A strong radio signal can overcome any heat in the system, allowing us to hear our favorite music clearly. When trying to tap into radio waves that are beyond human ability to hear, however, cooling the antenna, and hence the waves themselves is critical to avoid being overwhelmed by static. In a paper published in Science Advances, a team from the Delft University of Technology claims to have cooled radio waves to near-zero degrees.
An object can cool by immersing it in a very cold medium, such as liquid nitrogen, which sucks heat away. When further colder temperatures are needed, such as to remove heat that could interfere with MRI machine signals, liquid helium is utilized instead, lowering temperatures to just 2.2 degrees above absolute zero. However, for some research objectives, even that is far too warm. Quantum approaches have been tried to cool electromagnetic radiation in optical, infrared, and gigahertz frequency telescopes, but they have failed for frequencies in the hundreds of megahertz, which are coincidentally those utilized by FM radio stations.
Professor Gary Steele and co-authors are attempting to chill this region of the spectrum.

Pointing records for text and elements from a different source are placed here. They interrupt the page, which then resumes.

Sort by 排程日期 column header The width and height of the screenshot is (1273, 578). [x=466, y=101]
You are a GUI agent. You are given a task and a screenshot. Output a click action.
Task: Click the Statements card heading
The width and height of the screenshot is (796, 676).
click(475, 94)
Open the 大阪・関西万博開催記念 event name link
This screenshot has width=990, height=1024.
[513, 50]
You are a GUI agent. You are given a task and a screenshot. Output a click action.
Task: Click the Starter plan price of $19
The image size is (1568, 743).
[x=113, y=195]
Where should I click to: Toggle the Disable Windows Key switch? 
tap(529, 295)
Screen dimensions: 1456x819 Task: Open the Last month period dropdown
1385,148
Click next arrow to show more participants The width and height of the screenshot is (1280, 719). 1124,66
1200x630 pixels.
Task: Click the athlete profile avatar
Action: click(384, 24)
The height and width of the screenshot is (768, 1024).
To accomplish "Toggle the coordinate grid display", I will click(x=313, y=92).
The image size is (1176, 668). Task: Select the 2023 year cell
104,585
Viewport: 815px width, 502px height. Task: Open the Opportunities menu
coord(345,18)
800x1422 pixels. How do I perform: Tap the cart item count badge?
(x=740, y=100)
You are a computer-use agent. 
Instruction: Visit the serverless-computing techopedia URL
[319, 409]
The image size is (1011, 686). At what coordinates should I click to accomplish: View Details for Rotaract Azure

They employed a modified version of laser cooling techniques that set a new world record of 38 picoKelvins recently (38 trillionths of a degree above absolute zero). Photon pressure coupling is a modified mechanism that uses the radiation pressure of photons at one frequency to extract heat from photons at other frequencies across the electromagnetic spectrum. Steele and co-authors achieved their astounding cold radio waves by coupling two superconducting circuits and transferring heat from one to the other.
“Quantum fluctuations, the noise that emerges from the unusual quantum jumps anticipated by quantum theory, are the main noise leftover in the circuit,” Steele said in a statement. The concept of photo pressure coupling has been around for a while, but according to the research, the authors were able to produce coupling strength that was 10 times stronger than anything previously recorded. The radio waves pushed to new low levels, but the researchers say they expect to go further lower, with effective temperatures “far below the physical temperature of any bath.” These could enable significantly more sensitive radio detection than has previously been possible, which could be useful for dark matter detection or certain quantum computer processes.